Many students with financial aid still do not understand the scheduling requirements and were not formally notified of the College’s increased scrutiny of their course load. Weslie Wilkin, a freshman political science major who receives financial aid, was not aware of the importance of scheduling her classes “until I saw the interview [invitation from the Record] and did research on it.”
Wilkin explained that after researching the situation, the Title IV rules have caused her a lot of stress when considering which courses to take each semester.
“I pay for my own education,” said Wilkin. “My parents aren’t assisting with anything so financial aid is why I’m here. Having it for only one major puts a lot of strain on what I can do. It puts a lot more stress on my time here rather than being able to explore and do different things, like getting a minor or certificate.”
Jeremy Cook, an associate professor of economics who witnessed these frustrations first-hand while advising students, said he thought the increased enforcement could have been implemented better.
“Advisors and students need to be made aware of this technicality so we can prepare students as they are taking classes to account for that and maybe space out their degree requirements farther out,” said Cook.
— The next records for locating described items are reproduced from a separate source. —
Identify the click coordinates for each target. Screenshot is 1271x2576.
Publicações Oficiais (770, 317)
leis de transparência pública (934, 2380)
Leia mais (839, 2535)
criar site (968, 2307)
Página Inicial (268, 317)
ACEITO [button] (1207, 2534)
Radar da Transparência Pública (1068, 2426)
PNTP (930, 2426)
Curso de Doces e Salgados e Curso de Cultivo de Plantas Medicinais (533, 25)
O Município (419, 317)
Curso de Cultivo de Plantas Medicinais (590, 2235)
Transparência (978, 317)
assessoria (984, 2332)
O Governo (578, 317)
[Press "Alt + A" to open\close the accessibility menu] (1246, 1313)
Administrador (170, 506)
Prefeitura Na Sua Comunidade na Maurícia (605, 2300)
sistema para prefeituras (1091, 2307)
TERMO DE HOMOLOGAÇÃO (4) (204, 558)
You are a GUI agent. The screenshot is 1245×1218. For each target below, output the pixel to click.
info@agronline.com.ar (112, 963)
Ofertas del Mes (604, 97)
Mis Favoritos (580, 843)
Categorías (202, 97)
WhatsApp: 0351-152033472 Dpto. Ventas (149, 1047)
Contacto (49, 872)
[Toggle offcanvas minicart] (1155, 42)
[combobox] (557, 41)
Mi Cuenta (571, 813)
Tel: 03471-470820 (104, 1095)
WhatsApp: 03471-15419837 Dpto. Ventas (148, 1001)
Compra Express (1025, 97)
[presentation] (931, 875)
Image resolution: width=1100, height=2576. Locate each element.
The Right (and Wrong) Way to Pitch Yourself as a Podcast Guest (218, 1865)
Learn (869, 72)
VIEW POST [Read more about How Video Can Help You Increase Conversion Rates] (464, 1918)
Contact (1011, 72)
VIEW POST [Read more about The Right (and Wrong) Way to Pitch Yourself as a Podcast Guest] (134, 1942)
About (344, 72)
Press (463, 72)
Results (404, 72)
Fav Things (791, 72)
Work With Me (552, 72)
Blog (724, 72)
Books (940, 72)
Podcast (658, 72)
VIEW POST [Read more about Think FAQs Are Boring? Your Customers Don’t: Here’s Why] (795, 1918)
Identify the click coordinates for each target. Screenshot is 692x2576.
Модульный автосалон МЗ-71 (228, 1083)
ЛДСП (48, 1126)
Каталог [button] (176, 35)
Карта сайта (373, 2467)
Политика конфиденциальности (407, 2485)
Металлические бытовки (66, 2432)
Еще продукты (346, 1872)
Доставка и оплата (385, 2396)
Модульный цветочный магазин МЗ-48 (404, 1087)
Cook believes students that receive financial aid should be explicitly notified of the rule so they can best plan their course load.
“Students have worked pretty hard to fulfill all the requirements for their major and gen-eds so they can take classes and explore different areas and disciplines in liberal arts,” said Cook. “[The requirement] puts them at a disadvantage because now the rug has been pulled out right under them in terms of what they can do.”